AgentFetch

Browserless vs AgentFetch — which is better for agents?

Browserless wins when you need real browser execution; AgentFetch wins for everything else in the agent use case. Browserless rents headless Chrome instances over an HTTP/WebSocket API, starting around $50/mo for a single concurrent browser, scaling to $200-$500/mo for production capacity. It's the right tool for JS-heavy SPAs (modern Notion, Linear, Figma, post-render React apps), interaction-required scraping (click "Load more", fill a form, scroll-to-load), screenshots, and PDF generation from web pages.
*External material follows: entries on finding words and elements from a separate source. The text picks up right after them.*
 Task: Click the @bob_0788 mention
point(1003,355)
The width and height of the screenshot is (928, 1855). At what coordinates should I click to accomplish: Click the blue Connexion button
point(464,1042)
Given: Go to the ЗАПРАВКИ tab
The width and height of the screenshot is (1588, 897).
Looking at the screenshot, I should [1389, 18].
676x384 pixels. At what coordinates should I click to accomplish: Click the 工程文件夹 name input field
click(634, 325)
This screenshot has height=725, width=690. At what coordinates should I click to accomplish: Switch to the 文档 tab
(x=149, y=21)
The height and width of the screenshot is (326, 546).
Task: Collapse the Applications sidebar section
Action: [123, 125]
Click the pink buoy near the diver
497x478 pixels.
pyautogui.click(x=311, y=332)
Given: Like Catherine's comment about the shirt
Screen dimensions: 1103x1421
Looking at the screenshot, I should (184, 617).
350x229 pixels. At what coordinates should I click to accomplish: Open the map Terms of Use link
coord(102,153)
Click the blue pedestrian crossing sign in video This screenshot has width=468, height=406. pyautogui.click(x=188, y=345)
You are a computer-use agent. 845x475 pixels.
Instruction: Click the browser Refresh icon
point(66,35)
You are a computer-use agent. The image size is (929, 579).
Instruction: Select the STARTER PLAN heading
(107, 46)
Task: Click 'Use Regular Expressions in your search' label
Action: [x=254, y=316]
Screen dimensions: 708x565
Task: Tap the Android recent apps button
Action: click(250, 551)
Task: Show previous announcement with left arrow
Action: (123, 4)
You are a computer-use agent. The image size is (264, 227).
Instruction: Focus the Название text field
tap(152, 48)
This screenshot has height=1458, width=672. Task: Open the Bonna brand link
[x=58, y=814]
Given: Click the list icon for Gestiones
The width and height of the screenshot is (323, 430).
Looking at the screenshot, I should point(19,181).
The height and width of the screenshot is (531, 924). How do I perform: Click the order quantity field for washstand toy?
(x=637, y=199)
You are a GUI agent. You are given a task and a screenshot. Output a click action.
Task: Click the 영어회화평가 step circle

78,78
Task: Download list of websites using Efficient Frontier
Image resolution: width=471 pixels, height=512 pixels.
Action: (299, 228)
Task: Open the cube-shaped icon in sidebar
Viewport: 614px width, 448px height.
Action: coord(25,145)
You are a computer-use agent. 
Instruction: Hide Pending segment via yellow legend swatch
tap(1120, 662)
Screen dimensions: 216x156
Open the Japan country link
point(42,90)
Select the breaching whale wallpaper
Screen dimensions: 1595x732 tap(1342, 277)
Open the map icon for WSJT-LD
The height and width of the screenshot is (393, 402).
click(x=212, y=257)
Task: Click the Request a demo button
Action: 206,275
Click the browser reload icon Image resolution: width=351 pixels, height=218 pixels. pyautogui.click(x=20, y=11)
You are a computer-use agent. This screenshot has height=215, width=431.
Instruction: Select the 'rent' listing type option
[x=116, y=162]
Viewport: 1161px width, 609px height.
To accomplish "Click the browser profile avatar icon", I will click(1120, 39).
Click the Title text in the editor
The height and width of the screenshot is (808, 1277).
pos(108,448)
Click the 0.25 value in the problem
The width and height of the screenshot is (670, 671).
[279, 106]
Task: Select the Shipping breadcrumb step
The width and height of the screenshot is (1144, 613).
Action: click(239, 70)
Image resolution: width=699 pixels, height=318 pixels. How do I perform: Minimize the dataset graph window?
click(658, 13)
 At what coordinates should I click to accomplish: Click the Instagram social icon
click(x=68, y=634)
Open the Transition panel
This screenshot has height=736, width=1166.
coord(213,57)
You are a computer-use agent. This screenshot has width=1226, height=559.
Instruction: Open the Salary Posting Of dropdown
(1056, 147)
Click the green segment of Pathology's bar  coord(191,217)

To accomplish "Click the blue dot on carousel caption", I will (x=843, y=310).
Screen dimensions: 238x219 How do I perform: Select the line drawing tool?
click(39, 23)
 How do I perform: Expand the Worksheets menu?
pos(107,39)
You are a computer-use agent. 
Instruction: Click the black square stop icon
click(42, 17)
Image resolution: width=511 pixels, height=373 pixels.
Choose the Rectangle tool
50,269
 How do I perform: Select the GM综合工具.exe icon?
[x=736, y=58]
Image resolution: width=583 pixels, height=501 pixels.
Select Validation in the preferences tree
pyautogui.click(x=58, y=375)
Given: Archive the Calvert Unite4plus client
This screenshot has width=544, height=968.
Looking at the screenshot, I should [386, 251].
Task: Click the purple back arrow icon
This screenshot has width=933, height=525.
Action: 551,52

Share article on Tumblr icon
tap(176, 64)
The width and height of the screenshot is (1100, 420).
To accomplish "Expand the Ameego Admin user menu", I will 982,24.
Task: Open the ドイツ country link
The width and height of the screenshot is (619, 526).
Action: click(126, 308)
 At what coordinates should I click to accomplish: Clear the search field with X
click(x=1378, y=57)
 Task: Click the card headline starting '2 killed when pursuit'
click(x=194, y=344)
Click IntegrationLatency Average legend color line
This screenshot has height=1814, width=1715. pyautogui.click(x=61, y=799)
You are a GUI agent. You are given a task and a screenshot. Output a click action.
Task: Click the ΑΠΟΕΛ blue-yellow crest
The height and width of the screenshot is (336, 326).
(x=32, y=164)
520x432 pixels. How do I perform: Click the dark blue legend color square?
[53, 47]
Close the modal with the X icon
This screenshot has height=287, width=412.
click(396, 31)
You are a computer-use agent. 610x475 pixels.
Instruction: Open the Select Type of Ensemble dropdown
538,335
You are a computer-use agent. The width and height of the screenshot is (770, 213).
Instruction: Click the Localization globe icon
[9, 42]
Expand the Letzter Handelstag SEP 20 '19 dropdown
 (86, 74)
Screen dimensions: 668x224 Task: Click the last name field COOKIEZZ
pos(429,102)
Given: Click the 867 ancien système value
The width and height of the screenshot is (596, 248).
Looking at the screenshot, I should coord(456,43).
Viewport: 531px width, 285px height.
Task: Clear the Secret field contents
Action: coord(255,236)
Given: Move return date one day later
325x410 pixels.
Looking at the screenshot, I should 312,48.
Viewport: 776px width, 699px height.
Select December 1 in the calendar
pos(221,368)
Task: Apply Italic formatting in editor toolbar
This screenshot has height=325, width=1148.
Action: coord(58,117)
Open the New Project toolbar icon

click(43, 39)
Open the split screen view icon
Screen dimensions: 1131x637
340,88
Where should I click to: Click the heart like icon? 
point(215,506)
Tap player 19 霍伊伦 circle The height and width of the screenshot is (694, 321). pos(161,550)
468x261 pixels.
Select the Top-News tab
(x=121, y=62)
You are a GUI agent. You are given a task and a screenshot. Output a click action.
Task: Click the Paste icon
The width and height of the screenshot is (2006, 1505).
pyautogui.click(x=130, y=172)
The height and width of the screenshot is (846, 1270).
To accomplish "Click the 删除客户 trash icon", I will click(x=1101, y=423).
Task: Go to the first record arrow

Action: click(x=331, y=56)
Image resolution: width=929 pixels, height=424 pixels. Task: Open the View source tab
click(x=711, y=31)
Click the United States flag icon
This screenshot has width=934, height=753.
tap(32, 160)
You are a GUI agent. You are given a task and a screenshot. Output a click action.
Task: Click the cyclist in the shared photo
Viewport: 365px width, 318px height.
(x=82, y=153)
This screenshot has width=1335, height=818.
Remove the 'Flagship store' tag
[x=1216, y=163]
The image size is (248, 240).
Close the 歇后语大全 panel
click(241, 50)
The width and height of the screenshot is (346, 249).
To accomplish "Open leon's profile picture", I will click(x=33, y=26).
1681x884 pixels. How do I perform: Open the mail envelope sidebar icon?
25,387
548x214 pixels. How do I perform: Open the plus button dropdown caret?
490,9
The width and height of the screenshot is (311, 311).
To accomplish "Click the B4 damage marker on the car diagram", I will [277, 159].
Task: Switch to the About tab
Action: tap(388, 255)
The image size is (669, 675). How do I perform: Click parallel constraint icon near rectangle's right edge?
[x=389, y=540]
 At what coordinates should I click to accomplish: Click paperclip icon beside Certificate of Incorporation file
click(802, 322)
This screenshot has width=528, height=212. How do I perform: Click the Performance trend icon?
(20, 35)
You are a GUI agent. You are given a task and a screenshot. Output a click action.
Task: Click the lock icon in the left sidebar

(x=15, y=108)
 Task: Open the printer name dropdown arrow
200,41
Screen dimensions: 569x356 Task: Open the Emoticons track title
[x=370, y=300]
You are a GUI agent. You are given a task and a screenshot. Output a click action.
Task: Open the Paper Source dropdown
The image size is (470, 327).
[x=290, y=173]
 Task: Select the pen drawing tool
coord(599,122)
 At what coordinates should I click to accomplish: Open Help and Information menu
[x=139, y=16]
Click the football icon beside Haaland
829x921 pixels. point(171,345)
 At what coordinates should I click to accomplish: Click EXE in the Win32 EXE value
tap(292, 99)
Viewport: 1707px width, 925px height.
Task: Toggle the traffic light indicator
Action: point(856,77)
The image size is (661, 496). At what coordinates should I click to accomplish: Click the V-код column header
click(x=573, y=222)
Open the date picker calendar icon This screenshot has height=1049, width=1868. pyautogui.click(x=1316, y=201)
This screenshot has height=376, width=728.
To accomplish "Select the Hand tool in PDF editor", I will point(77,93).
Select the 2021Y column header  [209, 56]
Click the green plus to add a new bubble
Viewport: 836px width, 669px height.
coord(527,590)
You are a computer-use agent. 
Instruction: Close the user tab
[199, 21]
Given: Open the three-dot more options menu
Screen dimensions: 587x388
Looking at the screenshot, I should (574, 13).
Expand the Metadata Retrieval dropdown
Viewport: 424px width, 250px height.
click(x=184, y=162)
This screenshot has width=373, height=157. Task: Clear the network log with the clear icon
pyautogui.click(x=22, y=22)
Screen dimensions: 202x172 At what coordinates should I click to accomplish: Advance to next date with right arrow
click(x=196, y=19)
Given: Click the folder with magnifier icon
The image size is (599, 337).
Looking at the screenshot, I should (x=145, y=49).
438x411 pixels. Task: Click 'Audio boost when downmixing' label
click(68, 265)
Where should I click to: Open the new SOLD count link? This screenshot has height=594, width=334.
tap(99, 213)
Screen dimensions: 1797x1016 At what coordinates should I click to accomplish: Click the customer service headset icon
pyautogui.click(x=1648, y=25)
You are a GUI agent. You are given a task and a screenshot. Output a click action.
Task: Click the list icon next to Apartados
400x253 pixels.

AgentFetch handles ~85% of agent web-fetch workloads (static HTML, server-rendered React/Next.js, news sites, docs, GitHub, Wikipedia, arXiv) at 1/10 the cost and with native MCP integration — one config line in Claude Desktop or Cursor vs a Playwright session per fetch. For agent runtimes specifically, Browserless isn't MCP-native; you write your own MCP wrapper or call the HTTP API from tool code. A practical hybrid: install AgentFetch as your default fetch tool, fall back to a self-hosted Playwright/Browserless container for the specific domains that require JS. AgentFetch surfaces clear error codes (js_required, anti_bot_detected) when this fallback is needed, so the agent can choose which tool to invoke per URL.